Uno dei temi maggiormente oggetto di dibattito nell’attuale momento storico concerne la libertà di stampa. Essa, come ben sa il lettore, rinviene il proprio fondamento nel diritto alla libera manifestazione del pensiero, la cui titolarità la Costituzione riconosce solennemente a chiunque. Un diritto che rappresenta il perno di ogni sistema democratico, poiché il pluralismo delle idee è condizione imprescindibile ai fini dello sviluppo e del progresso di una società.
Molteplici gli interessi sottostanti che si intendono salvaguardare: la possibilità per ciascun individuo di partecipare al dibattito, di qualunque natura esso sia, attivamente, e ciò anche nella prospettiva della piena affermazione della persona umana; inoltre, l’insopprimibile esigenza di assecondare l’interesse della collettività ad essere informata, affinché ognuno possa formarsi un’opinione su vicende, accadimenti, personaggi e personalità.
La libertà di stampa – da riguardarsi non solo come diritto di cronaca, ma anche come diritto di critica – assolve, al pari della satira, altresì a un compito di controllo e di mitigazione dei potenti. Trattasi di una funzione il cui impatto è – ovviamente quando correttamente esercitata – quanto mai rilevante nelle dinamiche pubbliche (ma anche in quelle private rispetto alle quali vi sia un interesse pubblico alla conoscenza).
Tra gli obiettivi perseguiti vi è, da un lato, quello di consentire di affermare appieno lo spirito di servizio con cui il detentore del potere pubblico è chiamato ad esercitare la propria attività, avendo di mira in via esclusiva l’interesse della collettività; dall’altro, viene offerta a coloro i quali delegano il potere – principalmente, ma non solo, i cittadini attraverso il voto espresso nella cabina elettorale – l’opportunità di una verifica e di un controllo dell’operato degli esercenti pubbliche funzioni, affinché nessuno possa sentirsi onnipotente e/o immune da critiche.
Se tutto questo è vero – e non mi pare possa essere messo in dubbio – i tentativi della politica di accaparrarsi i favori dei mezzi di comunicazione vanno respinti convintamente, poiché determinano corto circuiti pericolosi. Trattasi di una libertà alla quale il nostro Costituente ha attribuito, come già sottolineato, valore determinante per la tenuta della struttura democratica, in guisa che la sua obliterazione si risolve in un vulnus per l’intero sistema.

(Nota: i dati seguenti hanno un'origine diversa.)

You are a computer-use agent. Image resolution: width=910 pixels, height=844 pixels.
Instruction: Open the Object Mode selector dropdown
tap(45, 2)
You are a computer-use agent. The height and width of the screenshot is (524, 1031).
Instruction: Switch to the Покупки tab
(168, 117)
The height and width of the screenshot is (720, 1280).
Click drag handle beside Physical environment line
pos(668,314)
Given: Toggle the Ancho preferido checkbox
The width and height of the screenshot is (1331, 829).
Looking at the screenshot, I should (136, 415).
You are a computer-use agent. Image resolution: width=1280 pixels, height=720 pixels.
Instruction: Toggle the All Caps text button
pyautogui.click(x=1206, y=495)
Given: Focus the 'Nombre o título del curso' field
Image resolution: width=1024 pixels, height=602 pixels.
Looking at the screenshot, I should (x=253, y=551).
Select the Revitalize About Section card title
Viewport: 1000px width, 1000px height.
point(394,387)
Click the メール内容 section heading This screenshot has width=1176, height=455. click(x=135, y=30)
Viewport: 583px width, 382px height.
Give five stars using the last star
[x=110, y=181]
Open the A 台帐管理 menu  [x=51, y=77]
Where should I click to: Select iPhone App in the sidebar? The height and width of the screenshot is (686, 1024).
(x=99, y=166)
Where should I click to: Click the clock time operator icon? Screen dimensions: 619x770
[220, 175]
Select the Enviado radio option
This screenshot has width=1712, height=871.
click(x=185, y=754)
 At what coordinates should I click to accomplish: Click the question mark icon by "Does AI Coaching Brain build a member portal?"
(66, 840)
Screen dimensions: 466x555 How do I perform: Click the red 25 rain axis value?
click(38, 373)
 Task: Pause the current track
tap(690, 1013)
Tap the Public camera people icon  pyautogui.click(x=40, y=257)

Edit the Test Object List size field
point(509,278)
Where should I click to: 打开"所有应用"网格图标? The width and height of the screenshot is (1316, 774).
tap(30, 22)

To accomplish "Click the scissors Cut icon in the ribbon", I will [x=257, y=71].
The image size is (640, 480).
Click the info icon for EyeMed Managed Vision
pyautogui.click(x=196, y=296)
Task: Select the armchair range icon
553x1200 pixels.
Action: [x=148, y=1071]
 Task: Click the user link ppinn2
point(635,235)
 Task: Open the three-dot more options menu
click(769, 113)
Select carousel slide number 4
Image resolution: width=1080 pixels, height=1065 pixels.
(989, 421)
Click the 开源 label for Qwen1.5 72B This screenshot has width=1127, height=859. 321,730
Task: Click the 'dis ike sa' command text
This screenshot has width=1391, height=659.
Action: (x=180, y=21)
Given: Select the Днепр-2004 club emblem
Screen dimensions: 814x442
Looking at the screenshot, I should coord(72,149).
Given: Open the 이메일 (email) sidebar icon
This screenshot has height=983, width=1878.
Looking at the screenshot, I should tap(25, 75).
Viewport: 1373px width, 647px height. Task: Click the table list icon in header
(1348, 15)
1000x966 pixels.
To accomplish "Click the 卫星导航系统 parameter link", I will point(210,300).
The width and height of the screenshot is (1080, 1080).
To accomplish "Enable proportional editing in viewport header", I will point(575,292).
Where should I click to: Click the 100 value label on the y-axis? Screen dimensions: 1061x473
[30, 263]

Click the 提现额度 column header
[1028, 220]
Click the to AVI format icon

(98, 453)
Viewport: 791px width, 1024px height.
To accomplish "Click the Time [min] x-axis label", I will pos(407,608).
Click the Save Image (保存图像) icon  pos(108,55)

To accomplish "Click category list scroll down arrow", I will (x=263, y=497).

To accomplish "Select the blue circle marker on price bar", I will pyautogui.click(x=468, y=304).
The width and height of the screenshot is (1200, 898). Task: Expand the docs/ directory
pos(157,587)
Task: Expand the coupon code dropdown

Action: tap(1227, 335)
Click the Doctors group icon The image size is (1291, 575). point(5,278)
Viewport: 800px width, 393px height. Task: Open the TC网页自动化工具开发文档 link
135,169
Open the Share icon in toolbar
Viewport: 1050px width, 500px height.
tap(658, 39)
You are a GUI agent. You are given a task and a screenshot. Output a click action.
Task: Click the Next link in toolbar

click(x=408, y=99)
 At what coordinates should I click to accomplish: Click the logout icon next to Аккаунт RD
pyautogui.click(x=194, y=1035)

In questa direzione, la Corte costituzionale ha in passato più volte messo in luce come, tra le libertà riconosciute dalla Costituzione, la libertà di manifestazione del pensiero sia tra quelle che meglio caratterizzano l’organizzazione e l’identità dello Stato.
Del resto, l’uomo o la donna al potere, se avveduti, dovrebbero senza difficoltà rendersi conto che un giornalismo compiacente rischia di diventare stucchevole e controproducente, in quanto appiattisce la riflessione e, col passare del tempo, rende poco credibili le idee e l’operato.
La cronaca e la critica, quando invece oggettivamente esercitate e fondate, nonché supportate sul piano dell’incedere argomentativo, restituiscono, mediante la dialettica che sono in grado di provocare, spessore e interesse verso il personaggio che, di volta in volta, viene in considerazione. A sua volta, questi – se capace – potrà dialogare, interloquire, quindi controreplicare, rafforzando la propria immagine ed evidenziando virtuosamente la propria azione.
Perché tutto questo accada è fondamentale che i giornalisti incarnino il proprio ruolo assumendo quale bussola insopprimibile della loro attività quella della verità e della correttezza dell’informazione. Situazioni di partigianeria, di accanimento aggressivo, di distorsione della realtà degli accadimenti, di interpretazione dei fatti viziata da pregiudiziali ideologiche, ed altre ancora, rappresentano un “tradimento” della nobile funzione che i medesimi giornalisti – a loro volta detentori di un “potere” particolarmente impattante – sono chiamati a rivestire.
Il giornalista non può essere, ab initio e pregiudizialmente, né dalla parte del potente né, all’opposto, contro. Egli deve sempre e solo collocarsi dalla parte della collettività, del lettore, dello spettatore, dell’ascoltatore, in quanto – se intende rettamente interpretare il ruolo – solo a costoro è chiamato a dar conto del proprio operato.